EXERCISE BRIEF
Omit all pictures. Copy exactly the lines from the line containing "This screenshot has" to the end of the listing, with both ends included.

INFORMATION SUPPLIED
* * * * * * *
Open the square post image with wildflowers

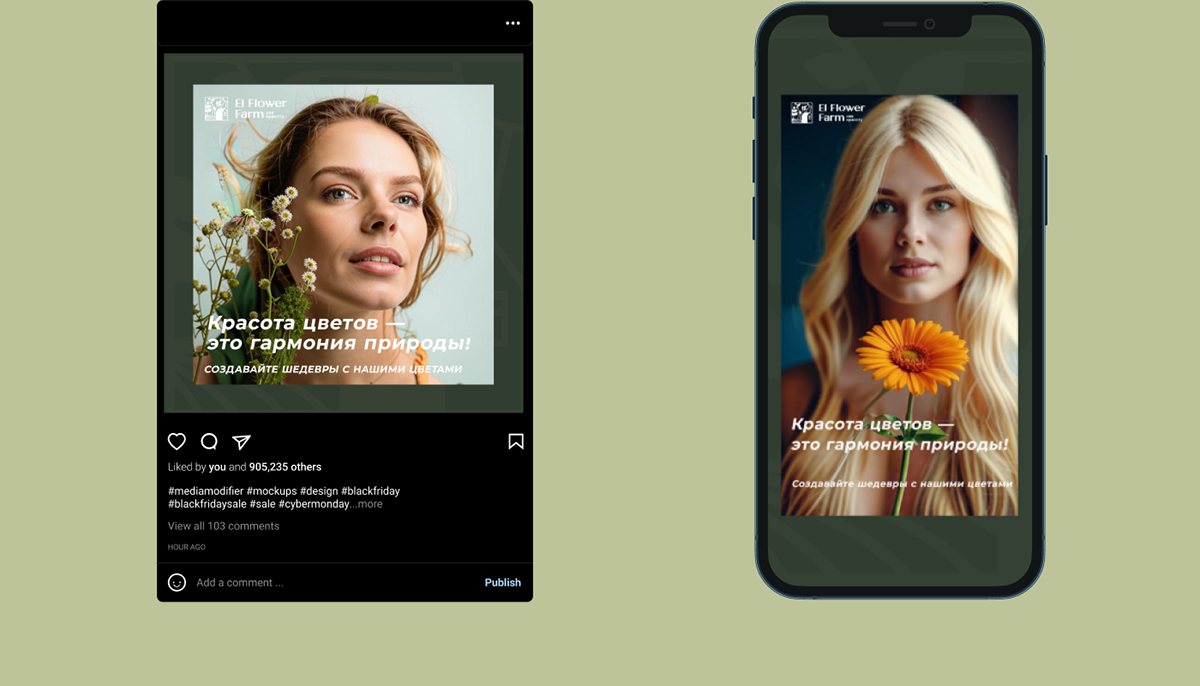(x=343, y=234)
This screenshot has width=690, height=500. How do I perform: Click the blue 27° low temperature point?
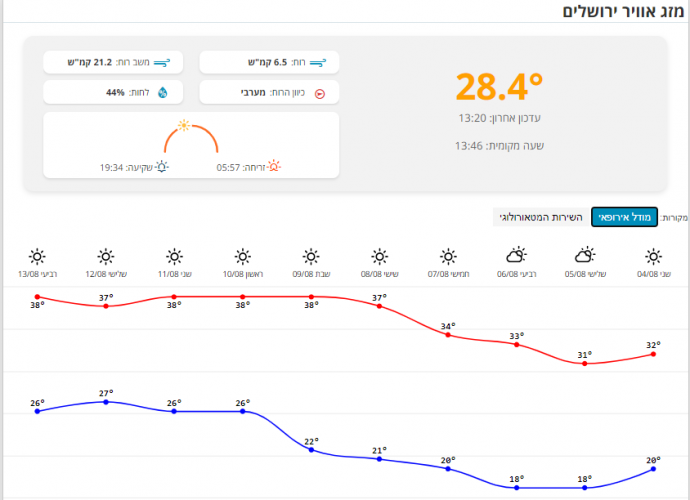[x=105, y=402]
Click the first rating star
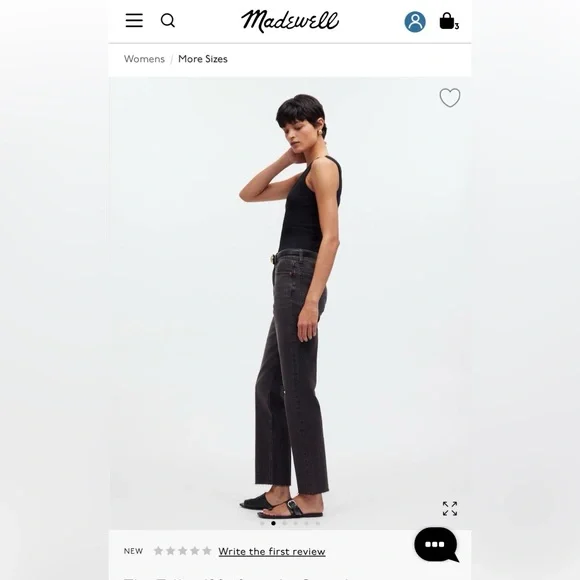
* * * * * * *
SOLUTION TO THIS TASK
This screenshot has width=690, height=500. How do I perform: Click the blue 27° low temperature point?
[x=105, y=402]
Click the first rating star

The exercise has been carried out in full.